Retrouvez l’actualité des littératures de l’imaginaire (Science-Fiction, Fantastique, Fantasy, et autre) ainsi que des interviews de celles et ceux qui les construisent.

Rencontre avec Norman Jangot

A la fin du mois d’août, Norman Jangot nous proposait deux histoires.

L’interview a été réalisée dans les locaux d’Héloïse d’Ormesson et je remercie l’équipe pour leur accueil et bien sûr Norman de s’être plié à l’exercice !

Interview de Norman Jangot

Merci Norman d’être avec moi aujourd’hui. Avant de commencer à parler de l’œuvre du serpent, j’aurais voulu savoir ce qui t’a amené vers les littératures de genre ?

Alors vers la littérature, c’est déjà quelque chose parce que j’étais pas du tout prédestiné, entre guillemets, à faire de la littérature parce que moi c’était un hors champ total. On m’avait toujours dit « non non la littérature c’est pour ceux qui savent écrire, toi tu fais des fautes d’orthographe, t’es nul, laisse tomber ».

Et du coup pendant des années j’ai toujours voulu écrire des histoires et pendant des années je me suis cherché, j’ai fait de la musique, j’ai fait du cinéma… Du cinéma c’est un bien grand mot, j’ai fait de l’audiovisuel donc j’ai fait des web-séries, des courts-métrages pour essayer de trouver une manière de m’exprimer. Ça a été beaucoup d’échecs, du coup je me suis dit mince ce n’est pas ça et un jour je me suis dit bon il faut que j’essaie d’écrire.

J’ai écrit une nouvelle, une nouvelle de genre, mais ce n’était pas un choix, je ne me suis pas dit, il faut que j’écrive une nouvelle de genre. Et ça m’a pris 3 jours, et pendant 3 jours hors sol total, j’étais trop bien.

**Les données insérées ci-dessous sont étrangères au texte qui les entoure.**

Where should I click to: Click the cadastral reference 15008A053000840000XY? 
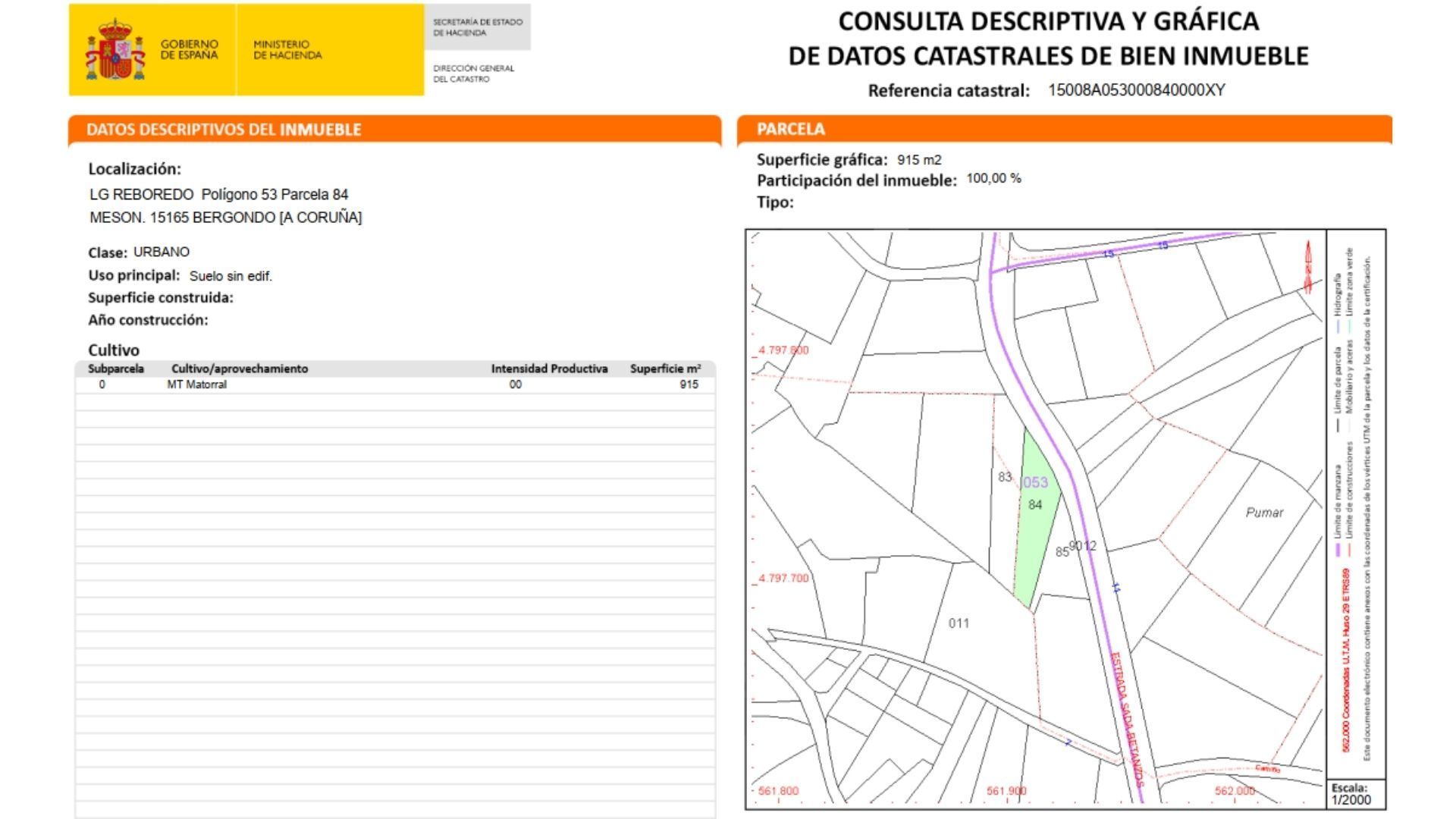click(1136, 90)
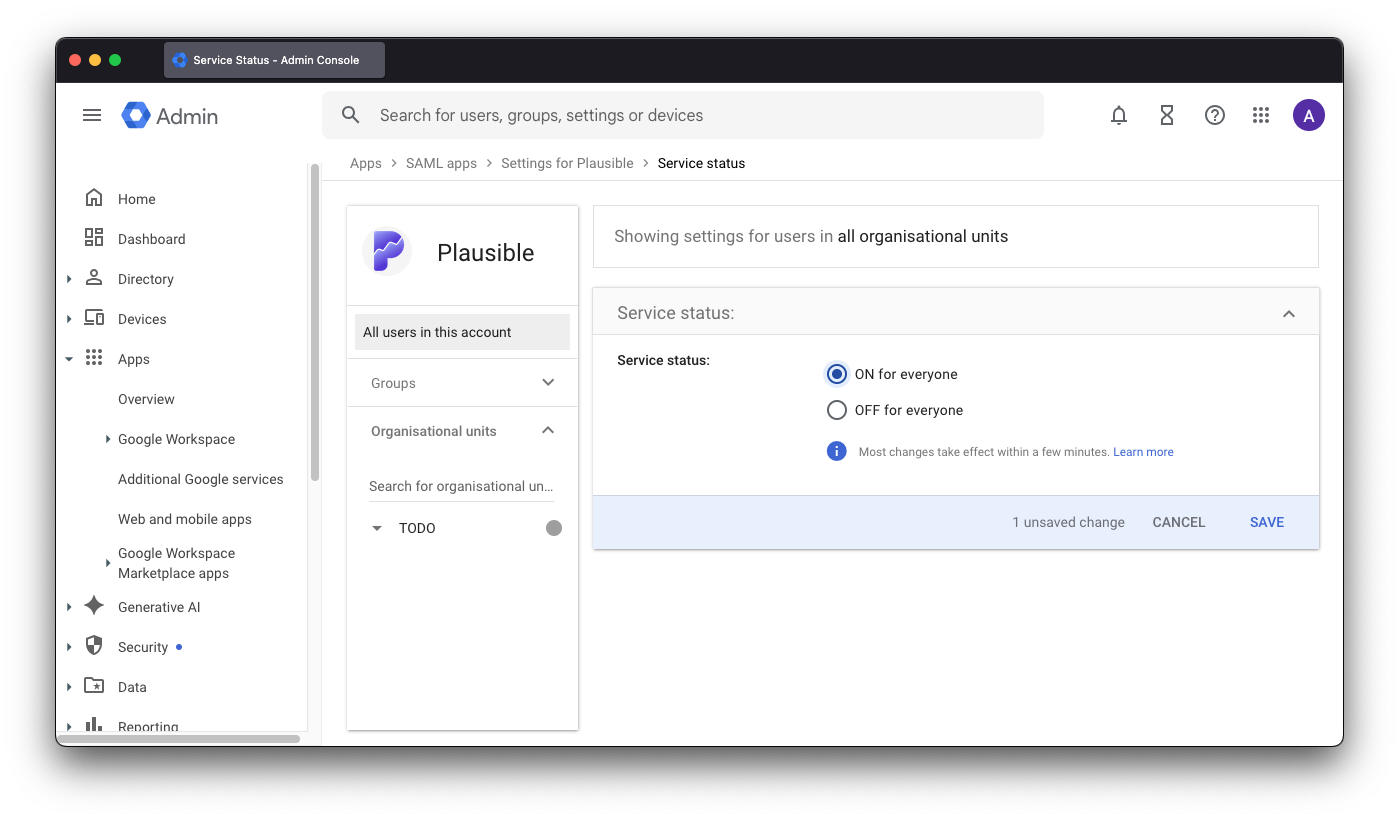Screen dimensions: 1399x820
Task: Click the search for users input field
Action: point(683,114)
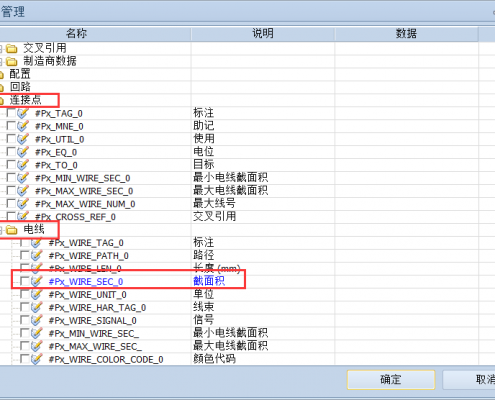
Task: Collapse the 电线 tree node
Action: [1, 230]

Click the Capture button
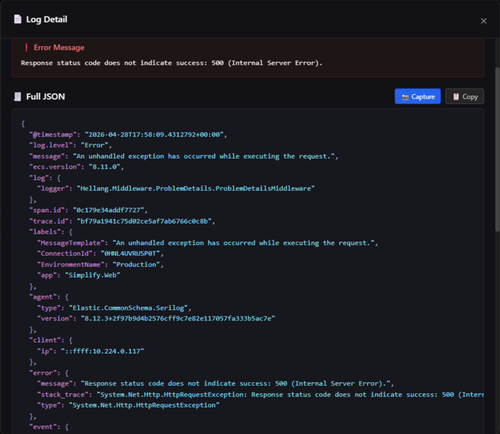tap(418, 96)
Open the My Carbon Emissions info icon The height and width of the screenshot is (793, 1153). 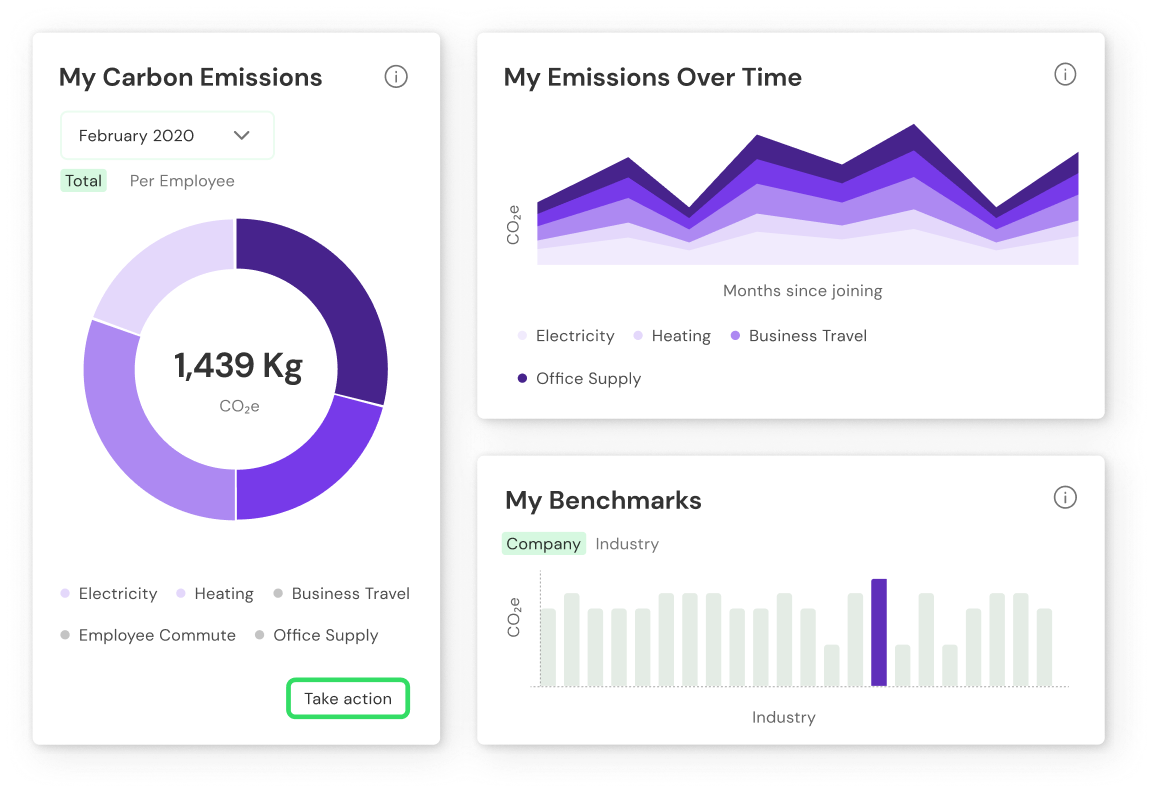[x=396, y=76]
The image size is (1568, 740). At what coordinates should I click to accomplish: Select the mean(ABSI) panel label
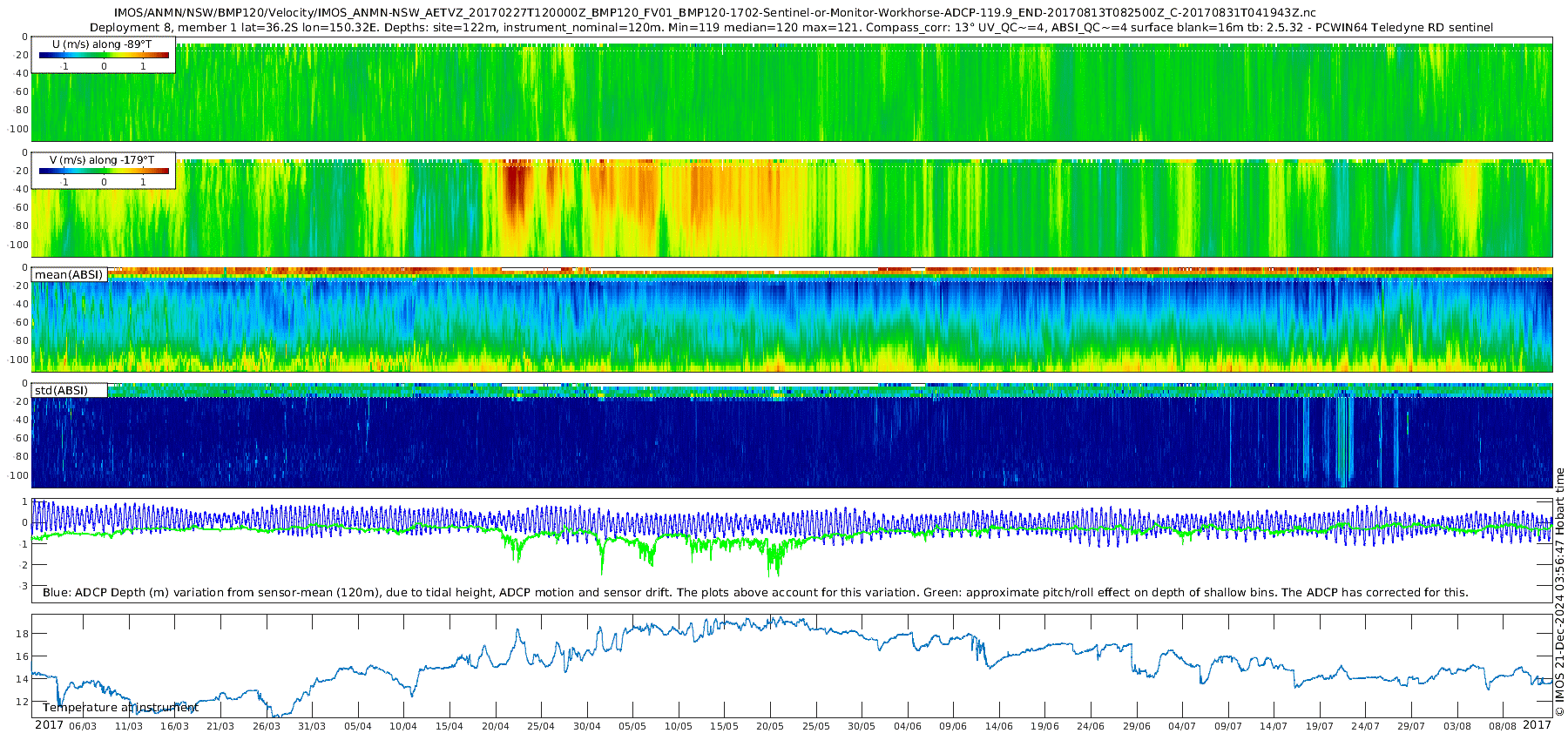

Et là je me suis dit, ok il se passe un truc, et la nouvelle a été publiée derrière, donc je me suis dit, bon il y a quelque chose qui se passe, faut que je creuse dans cette voie.

Après de genre, je n’ai pas l’impression… en fait pour moi le genre ça n’a pas de sens. Ça a un sens pour les lecteurs, pas pour l’auteur. Je ne me dis jamais, tiens, je vais écrire une histoire d’horreur. Je me dis quelles émotions je vais susciter. Je pense plutôt en termes d’émotions. Et après, comme je n’ai pas de limite de genre, du coup, ça ne m’empêche pas d’aller dans des territoires…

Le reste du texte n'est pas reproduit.